Venezuela, la fin d’un monde

Chaos économique, pénuries, manifestations, violences, répression: le Venezuela, comme le décrivait hier l’envoyée spéciale du Soir, Anne Proenza, est au coeur de la tempête. En dépit de l’urgence des autres sujets – terrorisme, Corée du Nord, Donald Trump – qui accaparent son attention, la communauté internationale est sur le qui-vive.
Ce pays de 31 millions d’habitants n’est pas une quelconque république bananière. Il possède les plus grandes réserves d’hydrocarbure connues au monde. Pendant près de vingt ans, Caracas a aussi été la capitale d’une idéologie, le chavisme, du nom de son inspirateur, le commandant Hugo Chavez, qui ambitionnait de servir de modèle « nationaliste révolutionnaire » à la gauche et au Tiers-monde. Sa descente aux enfers a dès lors des implications idéologiques, économiques et stratégiques qui dépassent largement ses frontières.

=-=-=

Consignes -
**1.** Répondez aux questions suivantes à partir du texte sur le Venezuela :
(a) Combien d'habitants compte le pays ?
(b) Comment s'appelle l'envoyée spéciale du Soir ?
(c) Quel nom porte l'idéologie dont Caracas a été la capitale ?
**2.** Dupliquez à l'identique le passage du texte sur le Venezuela commençant par « Venezuela, la fin » et se poursuivant jusqu'à « largement ses frontières. ».
Le matériel ci-après provient d'une source distincte.

Données fournies -
=-=-=

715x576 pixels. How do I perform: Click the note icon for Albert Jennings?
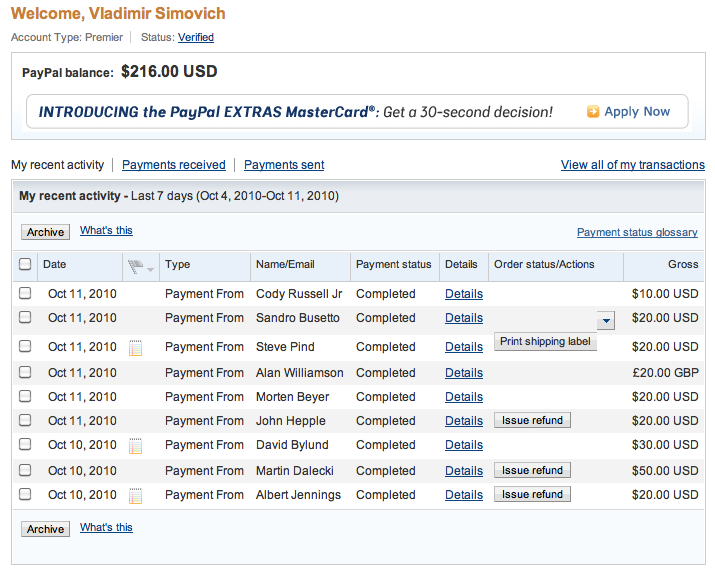(x=135, y=496)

=-=-=

Réponses attendues -
**1.**
(a) 31 millions.
(b) Anne Proenza.
(c) Le chavisme.

**2.**
Venezuela, la fin d’un monde

Chaos économique, pénuries, manifestations, violences, répression: le Venezuela, comme le décrivait hier l’envoyée spéciale du Soir, Anne Proenza, est au coeur de la tempête. En dépit de l’urgence des autres sujets – terrorisme, Corée du Nord, Donald Trump – qui accaparent son attention, la communauté internationale est sur le qui-vive.
Ce pays de 31 millions d’habitants n’est pas une quelconque république bananière. Il possède les plus grandes réserves d’hydrocarbure connues au monde. Pendant près de vingt ans, Caracas a aussi été la capitale d’une idéologie, le chavisme, du nom de son inspirateur, le commandant Hugo Chavez, qui ambitionnait de servir de modèle « nationaliste révolutionnaire » à la gauche et au Tiers-monde. Sa descente aux enfers a dès lors des implications idéologiques, économiques et stratégiques qui dépassent largement ses frontières.